### PROBLEM
Records follow. Copy every line with "Bookmark".

### DATA TO PROCESS
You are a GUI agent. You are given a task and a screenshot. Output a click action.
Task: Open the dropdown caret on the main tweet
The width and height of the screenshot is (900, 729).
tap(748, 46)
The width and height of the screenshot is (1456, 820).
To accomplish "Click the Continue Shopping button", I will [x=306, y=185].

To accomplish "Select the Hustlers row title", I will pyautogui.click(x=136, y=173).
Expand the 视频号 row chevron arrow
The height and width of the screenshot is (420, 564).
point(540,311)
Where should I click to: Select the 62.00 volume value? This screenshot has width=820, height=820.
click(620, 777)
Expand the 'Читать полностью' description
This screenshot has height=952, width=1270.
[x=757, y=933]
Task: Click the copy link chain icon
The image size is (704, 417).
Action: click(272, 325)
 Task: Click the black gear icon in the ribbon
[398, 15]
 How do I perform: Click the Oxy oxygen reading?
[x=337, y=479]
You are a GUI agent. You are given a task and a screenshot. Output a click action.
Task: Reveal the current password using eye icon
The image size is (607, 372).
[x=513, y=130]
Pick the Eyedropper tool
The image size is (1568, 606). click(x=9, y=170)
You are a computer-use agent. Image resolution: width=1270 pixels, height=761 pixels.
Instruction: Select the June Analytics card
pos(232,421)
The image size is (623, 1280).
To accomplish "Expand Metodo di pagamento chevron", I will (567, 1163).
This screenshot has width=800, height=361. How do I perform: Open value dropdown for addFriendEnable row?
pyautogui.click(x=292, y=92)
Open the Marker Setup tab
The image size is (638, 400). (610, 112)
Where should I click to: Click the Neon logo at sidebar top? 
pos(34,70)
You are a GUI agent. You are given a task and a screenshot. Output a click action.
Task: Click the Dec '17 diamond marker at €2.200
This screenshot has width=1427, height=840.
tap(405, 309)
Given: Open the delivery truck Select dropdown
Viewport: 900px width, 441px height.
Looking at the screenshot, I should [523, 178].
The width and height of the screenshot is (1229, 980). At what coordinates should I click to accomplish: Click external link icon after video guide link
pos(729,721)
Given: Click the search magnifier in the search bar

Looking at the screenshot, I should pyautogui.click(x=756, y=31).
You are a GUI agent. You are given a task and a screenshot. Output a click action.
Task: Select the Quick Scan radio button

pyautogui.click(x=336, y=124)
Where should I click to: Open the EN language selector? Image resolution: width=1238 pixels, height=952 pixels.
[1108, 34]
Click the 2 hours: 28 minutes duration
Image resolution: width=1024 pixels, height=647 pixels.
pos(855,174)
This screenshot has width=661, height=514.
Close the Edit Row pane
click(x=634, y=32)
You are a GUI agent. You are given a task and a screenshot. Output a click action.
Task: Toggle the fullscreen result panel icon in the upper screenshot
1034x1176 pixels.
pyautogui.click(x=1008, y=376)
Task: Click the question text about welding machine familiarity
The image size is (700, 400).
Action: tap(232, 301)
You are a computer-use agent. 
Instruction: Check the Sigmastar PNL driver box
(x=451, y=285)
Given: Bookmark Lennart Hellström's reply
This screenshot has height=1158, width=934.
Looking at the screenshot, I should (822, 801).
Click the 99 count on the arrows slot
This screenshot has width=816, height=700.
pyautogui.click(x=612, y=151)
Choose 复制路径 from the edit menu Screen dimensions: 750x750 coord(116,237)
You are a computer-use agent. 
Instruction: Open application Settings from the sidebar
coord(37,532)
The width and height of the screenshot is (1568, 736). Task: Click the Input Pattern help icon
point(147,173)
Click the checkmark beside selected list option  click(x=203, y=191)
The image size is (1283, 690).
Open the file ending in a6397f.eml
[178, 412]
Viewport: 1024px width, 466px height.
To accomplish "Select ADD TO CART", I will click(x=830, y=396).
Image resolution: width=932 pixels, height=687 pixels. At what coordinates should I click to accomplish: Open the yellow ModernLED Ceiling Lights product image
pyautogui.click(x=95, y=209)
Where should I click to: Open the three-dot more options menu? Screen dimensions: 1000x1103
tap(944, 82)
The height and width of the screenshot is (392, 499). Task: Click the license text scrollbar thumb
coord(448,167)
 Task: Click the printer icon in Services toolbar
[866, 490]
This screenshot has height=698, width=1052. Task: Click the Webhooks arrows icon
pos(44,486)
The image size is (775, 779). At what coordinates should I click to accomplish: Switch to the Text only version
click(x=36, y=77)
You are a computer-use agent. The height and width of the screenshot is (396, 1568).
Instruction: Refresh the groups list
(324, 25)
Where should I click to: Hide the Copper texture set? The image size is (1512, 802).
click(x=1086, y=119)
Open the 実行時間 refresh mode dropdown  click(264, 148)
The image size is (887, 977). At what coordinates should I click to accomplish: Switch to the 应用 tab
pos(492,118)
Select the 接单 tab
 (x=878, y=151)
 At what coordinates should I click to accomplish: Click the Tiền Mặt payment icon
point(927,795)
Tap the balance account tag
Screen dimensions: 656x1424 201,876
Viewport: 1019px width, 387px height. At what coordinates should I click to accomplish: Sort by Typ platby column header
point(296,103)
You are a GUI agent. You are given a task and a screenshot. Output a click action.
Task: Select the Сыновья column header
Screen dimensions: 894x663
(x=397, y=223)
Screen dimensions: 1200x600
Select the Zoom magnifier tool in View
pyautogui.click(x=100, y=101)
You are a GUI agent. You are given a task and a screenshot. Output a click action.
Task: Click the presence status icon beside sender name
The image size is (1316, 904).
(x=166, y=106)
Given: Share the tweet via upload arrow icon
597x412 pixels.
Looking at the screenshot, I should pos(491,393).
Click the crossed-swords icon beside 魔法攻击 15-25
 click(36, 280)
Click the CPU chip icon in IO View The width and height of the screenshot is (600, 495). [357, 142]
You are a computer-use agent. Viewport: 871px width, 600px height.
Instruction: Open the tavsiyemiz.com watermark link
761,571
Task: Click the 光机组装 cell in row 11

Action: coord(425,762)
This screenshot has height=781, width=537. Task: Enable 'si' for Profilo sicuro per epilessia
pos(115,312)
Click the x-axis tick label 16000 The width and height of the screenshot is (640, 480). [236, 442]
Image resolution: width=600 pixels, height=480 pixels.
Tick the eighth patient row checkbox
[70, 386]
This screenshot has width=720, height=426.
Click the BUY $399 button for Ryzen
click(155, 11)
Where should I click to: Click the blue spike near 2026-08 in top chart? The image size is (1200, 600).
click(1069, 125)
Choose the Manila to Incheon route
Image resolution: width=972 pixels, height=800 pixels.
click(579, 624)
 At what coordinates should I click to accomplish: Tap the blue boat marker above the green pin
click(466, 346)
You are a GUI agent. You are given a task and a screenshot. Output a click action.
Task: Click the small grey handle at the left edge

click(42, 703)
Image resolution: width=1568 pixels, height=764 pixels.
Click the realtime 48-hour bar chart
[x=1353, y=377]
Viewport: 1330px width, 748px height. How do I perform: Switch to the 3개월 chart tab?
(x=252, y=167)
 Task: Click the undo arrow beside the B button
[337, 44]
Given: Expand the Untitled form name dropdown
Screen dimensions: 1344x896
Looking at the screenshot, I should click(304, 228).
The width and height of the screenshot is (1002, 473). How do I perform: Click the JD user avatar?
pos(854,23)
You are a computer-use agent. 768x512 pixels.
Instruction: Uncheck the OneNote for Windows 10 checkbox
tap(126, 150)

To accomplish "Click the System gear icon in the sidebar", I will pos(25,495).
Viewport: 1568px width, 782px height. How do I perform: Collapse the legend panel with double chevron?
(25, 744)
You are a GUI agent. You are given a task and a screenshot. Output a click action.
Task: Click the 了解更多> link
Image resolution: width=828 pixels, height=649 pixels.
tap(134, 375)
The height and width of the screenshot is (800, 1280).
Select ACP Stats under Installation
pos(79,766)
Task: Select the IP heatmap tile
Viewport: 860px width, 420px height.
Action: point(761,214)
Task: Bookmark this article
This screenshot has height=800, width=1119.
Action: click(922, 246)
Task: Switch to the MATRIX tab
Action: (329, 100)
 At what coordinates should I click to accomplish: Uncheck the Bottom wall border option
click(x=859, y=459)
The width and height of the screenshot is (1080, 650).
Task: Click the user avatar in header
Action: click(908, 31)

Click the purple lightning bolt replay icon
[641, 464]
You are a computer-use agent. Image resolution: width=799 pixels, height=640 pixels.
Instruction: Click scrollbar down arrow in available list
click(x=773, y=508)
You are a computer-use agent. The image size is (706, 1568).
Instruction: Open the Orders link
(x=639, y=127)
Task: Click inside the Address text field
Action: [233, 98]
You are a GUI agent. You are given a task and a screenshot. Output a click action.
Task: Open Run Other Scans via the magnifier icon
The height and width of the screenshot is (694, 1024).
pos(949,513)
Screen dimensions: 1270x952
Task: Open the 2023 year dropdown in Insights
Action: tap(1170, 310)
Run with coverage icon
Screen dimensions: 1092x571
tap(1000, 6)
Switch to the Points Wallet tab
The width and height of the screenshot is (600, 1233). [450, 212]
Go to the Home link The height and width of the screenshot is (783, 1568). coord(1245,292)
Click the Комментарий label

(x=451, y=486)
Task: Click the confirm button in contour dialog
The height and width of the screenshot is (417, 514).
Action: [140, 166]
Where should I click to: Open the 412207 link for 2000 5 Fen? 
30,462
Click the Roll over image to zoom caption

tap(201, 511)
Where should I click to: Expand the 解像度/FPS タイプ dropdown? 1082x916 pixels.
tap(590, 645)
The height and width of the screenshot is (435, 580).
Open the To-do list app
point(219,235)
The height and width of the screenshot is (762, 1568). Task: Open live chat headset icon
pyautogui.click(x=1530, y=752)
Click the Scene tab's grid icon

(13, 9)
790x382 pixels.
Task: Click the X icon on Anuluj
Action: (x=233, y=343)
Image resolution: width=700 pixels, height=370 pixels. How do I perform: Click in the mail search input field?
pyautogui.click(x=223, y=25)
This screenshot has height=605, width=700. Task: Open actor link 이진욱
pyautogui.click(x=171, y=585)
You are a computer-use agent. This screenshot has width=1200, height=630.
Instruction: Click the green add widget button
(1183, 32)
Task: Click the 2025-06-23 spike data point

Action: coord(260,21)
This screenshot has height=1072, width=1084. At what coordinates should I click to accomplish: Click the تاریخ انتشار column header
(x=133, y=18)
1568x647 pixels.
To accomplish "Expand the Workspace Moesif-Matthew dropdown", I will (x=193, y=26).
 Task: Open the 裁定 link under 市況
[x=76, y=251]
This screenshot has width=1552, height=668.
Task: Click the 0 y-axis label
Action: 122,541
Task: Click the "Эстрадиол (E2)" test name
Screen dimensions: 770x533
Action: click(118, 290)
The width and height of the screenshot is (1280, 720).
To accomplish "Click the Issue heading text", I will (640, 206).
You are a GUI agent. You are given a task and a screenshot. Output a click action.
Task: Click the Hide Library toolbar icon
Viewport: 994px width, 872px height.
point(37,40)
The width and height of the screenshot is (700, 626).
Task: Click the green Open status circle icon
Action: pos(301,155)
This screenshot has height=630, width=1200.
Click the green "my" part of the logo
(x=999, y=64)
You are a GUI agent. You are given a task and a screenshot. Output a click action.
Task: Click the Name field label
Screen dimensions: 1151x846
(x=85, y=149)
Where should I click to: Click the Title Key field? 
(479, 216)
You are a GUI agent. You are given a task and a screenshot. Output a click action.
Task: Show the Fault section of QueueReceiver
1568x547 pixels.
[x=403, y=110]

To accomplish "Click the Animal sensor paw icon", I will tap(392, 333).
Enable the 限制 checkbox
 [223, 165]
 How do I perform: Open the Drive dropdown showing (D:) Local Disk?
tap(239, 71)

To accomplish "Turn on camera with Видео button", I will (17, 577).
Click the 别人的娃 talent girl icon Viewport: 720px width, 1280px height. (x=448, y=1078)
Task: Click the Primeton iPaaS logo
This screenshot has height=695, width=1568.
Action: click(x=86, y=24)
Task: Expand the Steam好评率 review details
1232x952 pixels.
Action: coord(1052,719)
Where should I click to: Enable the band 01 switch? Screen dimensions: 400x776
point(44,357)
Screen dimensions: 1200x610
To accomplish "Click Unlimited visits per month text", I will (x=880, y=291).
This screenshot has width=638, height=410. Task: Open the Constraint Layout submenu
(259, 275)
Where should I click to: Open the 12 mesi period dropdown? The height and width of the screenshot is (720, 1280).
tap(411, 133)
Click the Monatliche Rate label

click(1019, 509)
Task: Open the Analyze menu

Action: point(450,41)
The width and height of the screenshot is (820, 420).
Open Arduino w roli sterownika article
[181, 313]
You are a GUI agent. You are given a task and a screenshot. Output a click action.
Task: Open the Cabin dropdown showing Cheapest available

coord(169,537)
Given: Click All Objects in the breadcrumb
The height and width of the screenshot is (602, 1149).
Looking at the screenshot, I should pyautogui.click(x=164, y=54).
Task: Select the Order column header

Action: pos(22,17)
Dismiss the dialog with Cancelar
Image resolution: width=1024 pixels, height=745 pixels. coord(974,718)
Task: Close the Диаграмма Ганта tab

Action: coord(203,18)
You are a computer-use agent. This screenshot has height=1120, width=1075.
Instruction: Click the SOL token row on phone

### WRITTEN REPLY
Given: Bookmark Lennart Hellström's reply
Task: Bookmark this article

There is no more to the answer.